Adding Variety to Weekly Meal Prep

Mixing Things Up

Routines can be great, like making your weekly meal prep. I am a big fan of routines. However, routines can sometimes turn into a rut. I’ve found this happens from time to time for me when it comes to cooking for the week.

I like to keep some kind of homemade meal available throughout the week, not only so I have something to bring to work for lunch, but also so I don’t resort to a peanut butter and jelly every night for dinner.

Most of my recipes revolve around some kind of sautéed or roasted vegetable and a pasta or grain. While there is a wide variety of vegetables out there, I often end up getting the same things — typically tomatoes, spinach, onion, and carrots.

So, to keep from making the exact same thing each week, I’ve started to roast a variety of vegetables at a time to go with some base. That way, I have bell peppers with my rice one day and broccoli another.

Or, if I want to mix things together, there’s that option, too!

Roasted broccoli and yellow bell peppers for weekly meal prep

What I Use in My Weekly Meal Prep

Roasted broccoli is awesome and easy, so that was an easy choice. The yellow bell peppers at the grocery store looked particularly good, so I decided on one of those. I added a small white potato to add volume and scallion for a subtle flavor boost.

The golden beets also looked especially appetizing. I love beets, but am often intimidated, because they can be kind of difficult to cook depending on the size. The golden beets I picked up were quite small, so I figured they’d be easy enough to dice up without roasting them first.

How I Prepped Food for the Week

Because beets and potatoes are pretty dense, especially when compared to broccoli and bell peppers, I decided to give them a head start in the oven. I diced up the golden beets and potato. The diced vegetables came out to a variety of sizes and shapes. If you want them to cook evenly across the board, you may need to be more methodical with the dicing. I’m a fan of a rough cut, because it adds some dimension,

I tossed the beets in olive oil and salt and pepper. I did the same with the potatoes, but added paprika and scallion. Then, they went into the oven for approximately 15-20 minutes at 375 degrees F.

Diced golden beets and potato with scallion.

While the beets and potato began to roast, I cut up the remaining pepper and broccoli. I tossed both of those in salt, pepper, and olive oil — simple and satisfying.
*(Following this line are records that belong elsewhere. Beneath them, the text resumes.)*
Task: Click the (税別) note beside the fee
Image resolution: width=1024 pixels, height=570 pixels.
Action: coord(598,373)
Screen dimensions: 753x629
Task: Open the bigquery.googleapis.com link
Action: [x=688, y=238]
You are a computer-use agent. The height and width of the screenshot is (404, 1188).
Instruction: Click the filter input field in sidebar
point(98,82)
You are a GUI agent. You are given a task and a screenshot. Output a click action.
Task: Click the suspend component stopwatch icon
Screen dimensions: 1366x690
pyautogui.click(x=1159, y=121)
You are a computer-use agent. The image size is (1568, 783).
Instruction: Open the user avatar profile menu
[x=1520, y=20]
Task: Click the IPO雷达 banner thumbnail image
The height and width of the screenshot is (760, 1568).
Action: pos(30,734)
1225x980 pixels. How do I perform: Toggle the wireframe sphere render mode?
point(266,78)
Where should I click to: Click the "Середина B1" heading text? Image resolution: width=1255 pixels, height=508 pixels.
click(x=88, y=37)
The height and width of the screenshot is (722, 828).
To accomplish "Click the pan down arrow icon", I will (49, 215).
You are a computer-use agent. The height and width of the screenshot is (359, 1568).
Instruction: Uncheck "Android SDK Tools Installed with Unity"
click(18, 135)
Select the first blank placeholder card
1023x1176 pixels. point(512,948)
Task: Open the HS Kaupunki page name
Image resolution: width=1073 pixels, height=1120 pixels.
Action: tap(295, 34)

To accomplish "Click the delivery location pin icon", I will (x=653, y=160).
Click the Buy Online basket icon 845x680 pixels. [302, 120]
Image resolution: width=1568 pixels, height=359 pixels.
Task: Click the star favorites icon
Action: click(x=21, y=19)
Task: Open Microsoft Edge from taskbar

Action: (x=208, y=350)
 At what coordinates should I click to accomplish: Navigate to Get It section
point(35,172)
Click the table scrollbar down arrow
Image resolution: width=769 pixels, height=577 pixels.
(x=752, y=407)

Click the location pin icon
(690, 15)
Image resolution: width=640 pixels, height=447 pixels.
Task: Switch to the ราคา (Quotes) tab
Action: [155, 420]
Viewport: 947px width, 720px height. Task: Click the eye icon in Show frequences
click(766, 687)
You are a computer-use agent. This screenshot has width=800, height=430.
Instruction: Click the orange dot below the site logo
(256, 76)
After eyeballing the beets and potato, I added the bell pepper and broccoli to the tray. The colorful tray roasted for another 20 minutes or so and turned out beautifully.

Using the Vegetables for Variety

Along with the vegetables, I made a mushroom and tomato brown rice dish for the week, as well. So it doesn’t take up too much space in the refrigerator, I usually dose out two to three days of lunches at a time, instead of enough for the whole week. So, I spooned out the vegetables I wanted, in the proportions that I wanted, and added them as a side to the rice.

weekly meal prep example

For one of the servings, I added only peppers. For another, I added only broccoli. For the serving pictured above, I added a bit of each. Now, all I need to do is heat it all up in the microwave for a minute or so and I’m good to go for a healthy, easy, and satisfying lunch.